Make Better Biscuits with Pasta Flour
Biscuits are just a simple quick bread, but they’re also the source of a lot of opinions. Do you cut out the biscuits or drop them, like cookie dough, onto a sheet pan? Square or round? Do you use lard, shortening, or butter? If butter, do you grate the butter? Freeze it? What about the scraps—do you bake them alongside the biscuits, like Erika Council, or roll them out again?
Even if you’ve sorted out your biscuit preferences, good Southern biscuits, fluffy and layered and light, can still be difficult to recreate outside of the Southeast. That’s not necessarily due to the skills of the bakers from other regions. The flour in supermarkets in the Southeast tends to be soft white winter wheat, as opposed to the hard red winter wheat available elsewhere. Soft white winter wheat matters because it contains less protein, which means that it won’t produce as much gluten, the compound that makes bread robust and chewy. Too much gluten makes for a tough biscuit. But aside from importing a bag of White Lily, bakers outside the South have to improvise.
That’s why, when I saw the biscuit section of The Good Book of Southern Baking by Kelly Fields with Kate Heddings, I was particularly curious about the flour recommendation. Kelly Fields is the chef-owner of Willa Jean in New Orleans, where the biscuits are famously phenomenal. The book has six recipes for biscuits (plus one for dog biscuits), and all of them have distinct textures and flavors.

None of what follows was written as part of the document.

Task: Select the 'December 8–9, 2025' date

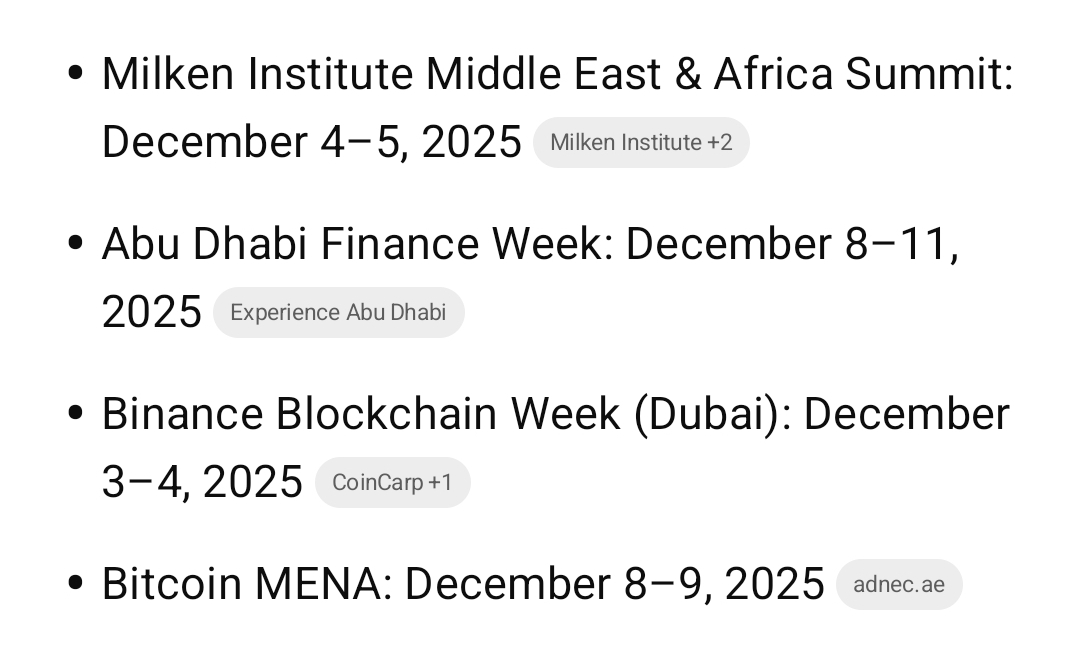Action: point(614,584)
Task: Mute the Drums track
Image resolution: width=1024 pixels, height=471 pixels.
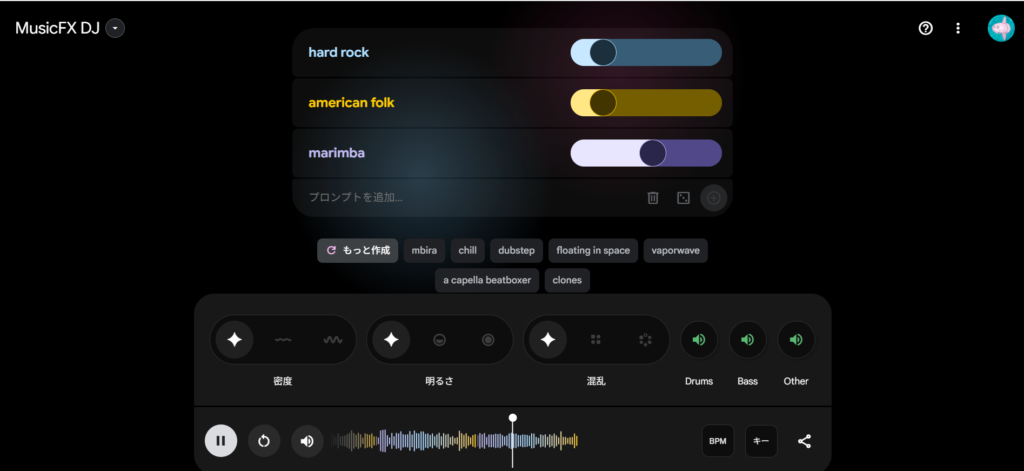Action: tap(699, 340)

But it was the recipe for the Bakers Biscuits, the signature at Willa Jean, flaky as croissants and big enough to make excellent sandwiches, that most intrigued me. In that recipe, Field makes an unconventional but wildly clever recommendation: Use pasta flour for your biscuits.

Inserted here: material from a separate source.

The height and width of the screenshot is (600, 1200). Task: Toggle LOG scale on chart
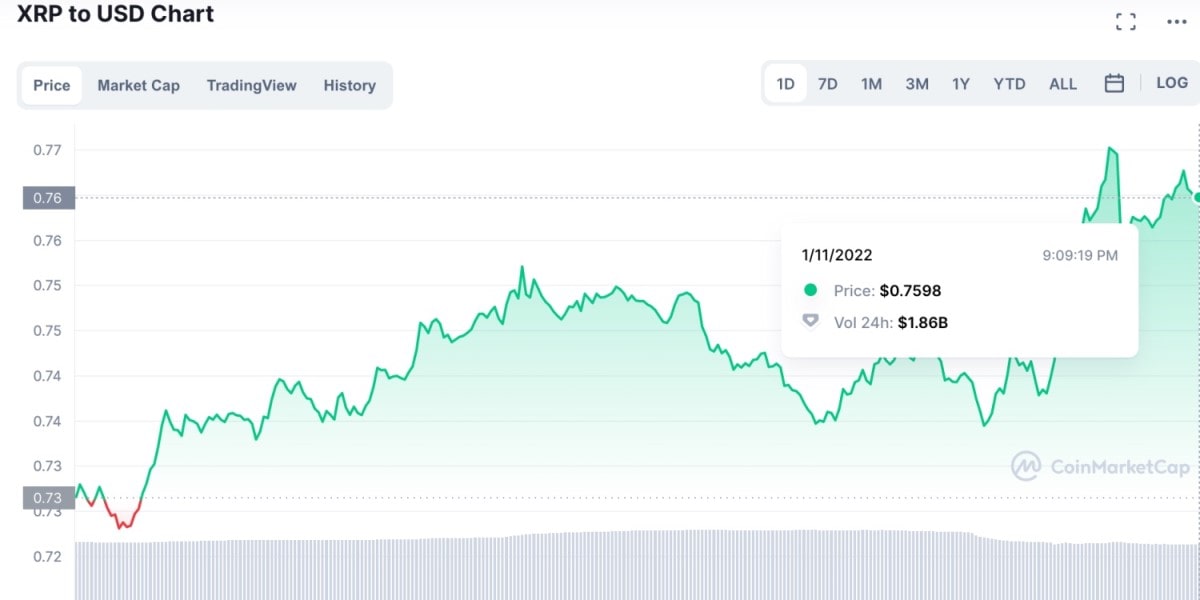1171,83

It makes perfect sense. Pasta flour, often sold as double zero (“00”) flour, is a softer Italian wheat flour that makes fresh pasta tender without being too chewy. (Semolina, another flour that’s popular for dried pasta, creates a much chewier result.) Double zero pasta flour is often sold at grocery stores and specialty markets throughout the country, and Fields believes it makes for excellent biscuits.
That’s not Field’s only trick. She prefers butter in her biscuits, grated and then frozen, to make it easier to work in the fat to the flour while keeping everything cold. (Melting butter is the enemy of creating those lofty layers.) She also folds the dough over itself, a technique called laminating that’s traditionally used to make croissants and pain au chocolat. But even if you have your own favorite methodology, the pasta-flour swap is an easy way to make sure your biscuits have that ideal airy texture. Since reading about it from Fields, I swapped in pasta flour for the same amount of all-purpose flour in a few different biscuit recipes and found that every time, the biscuits tasted better. What can I say? The chef sure knows her way around a biscuit.